Algum desses, todos metáforas vis, podem ser o palpite. Mas não o meu.

Compreendo que sou eu seu único dono e mantenedor, pois dos tempos imemoriais escrevo e guardo nesse Castelo todas as minhas prosas. Ora templo, ora cemitério, jamais abandonou.
O que é meu e está lá é, ora lenda, ora mistério.
E permanecerá no porvir a incerteza do que exatamente o poeta guarda no Castelo.



*De um outro castelo, este não é dono senão seu maior temor.

quinta-feira, 9 de agosto de 2012

Princesa dos Olhos

Você o tem, pelo mérito de tê-lo criado. Não existia sorriso. Existia, sim, motivos para sorrir, mas não eram os motivos desejados. Existia, sim, motivos para andar por aí, tropeçante, com olhos grandes, brilhantes - mas, novamente, não eram os almejados. Você foi o primeiro motivo. Você é, ainda é, o único.

Eu andei longe para encontrar. A princesa da terra distante, você foi. Agora, não mais distante, ainda é.
A princesa dos olhos. Meus e teus olhos.

Quando cuida, quando esmera, merece.
Frases desconexas, como pensamentos.
Pensamentos meus que são seus, como os sorrisos.

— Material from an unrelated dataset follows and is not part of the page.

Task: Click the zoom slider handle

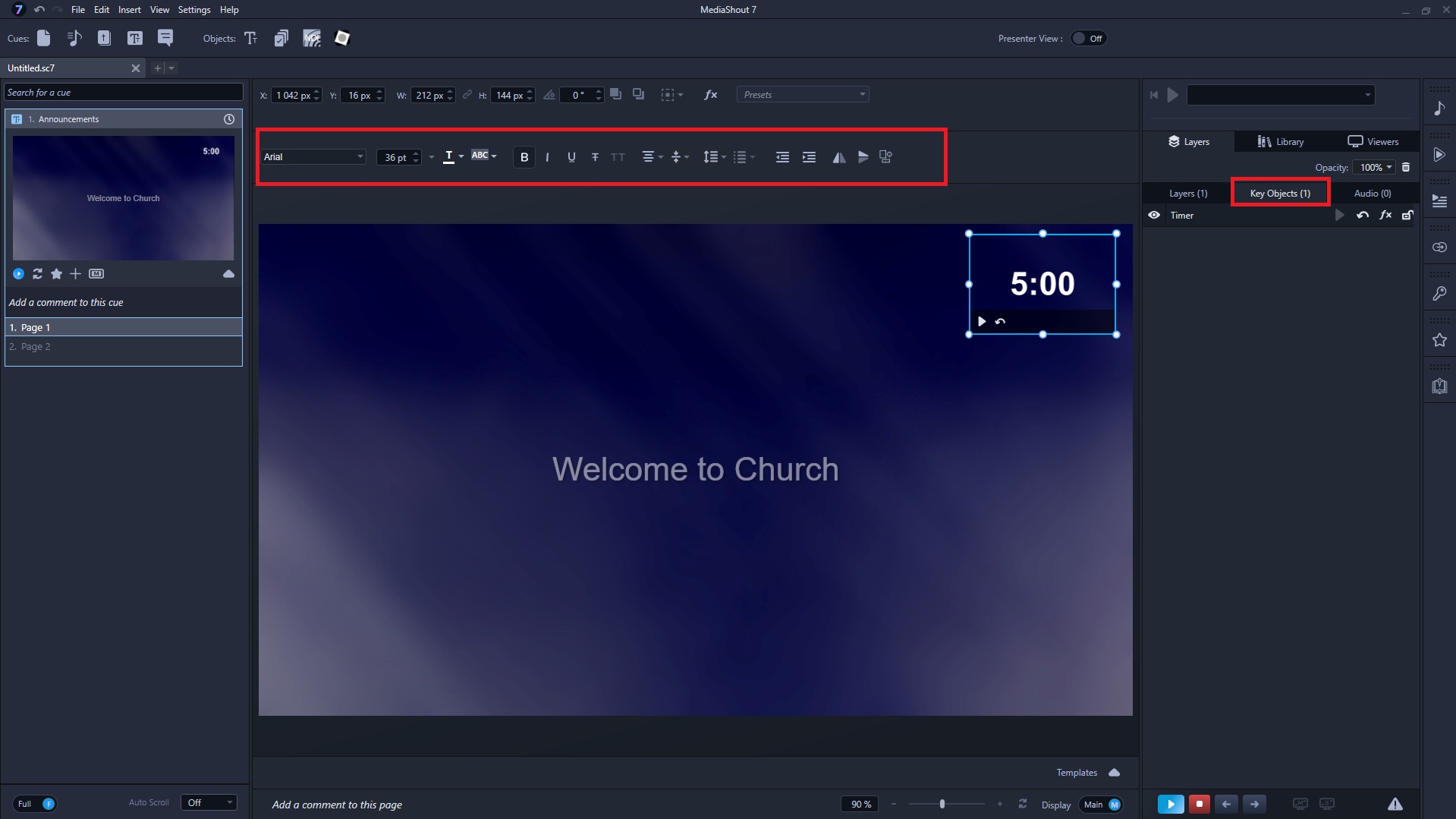Action: tap(942, 804)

Quando me viro, descontente de ingrato, e sorrio ao mundo que não te é, sorrio com o sorriso que você me deu. Quando não sorrio, abraço a causa amarga e doce que você é. Dependente, te sou e te contemplo.
À princesa dos olhos.

Não há nada mais forte em mim, que senti-la me sendo. O medo, mais fraco é. O mundo, aos joelhos cairá. Que mais vale da estrela afogar-se num lago e bradar sua mansidão - o brilho, perceba, é passageiro.
(Desta metáfora, somos a estrela, o lago, a mansidão e o brilho.)


Disseste ser a mão a parte em mim Kleber. Agora, mira os sorrisos. À parte, em si Anna, em mim.
Os seus, desenhei como engenheiro dos céus. Não todos, mas os meus sorrisos, ergui-os.

Convida-me a sorrir mais forte. Use as mãos como anzóis dos meus lábios, se couber e agradar a metáfora. Convida-me novamente ao seu reino das palavras.
Princesa dos olhos, é.

Decifrar a mente pelo enlace das mãos.
Decifrar a alma pela refração dos meus olhos nos seus.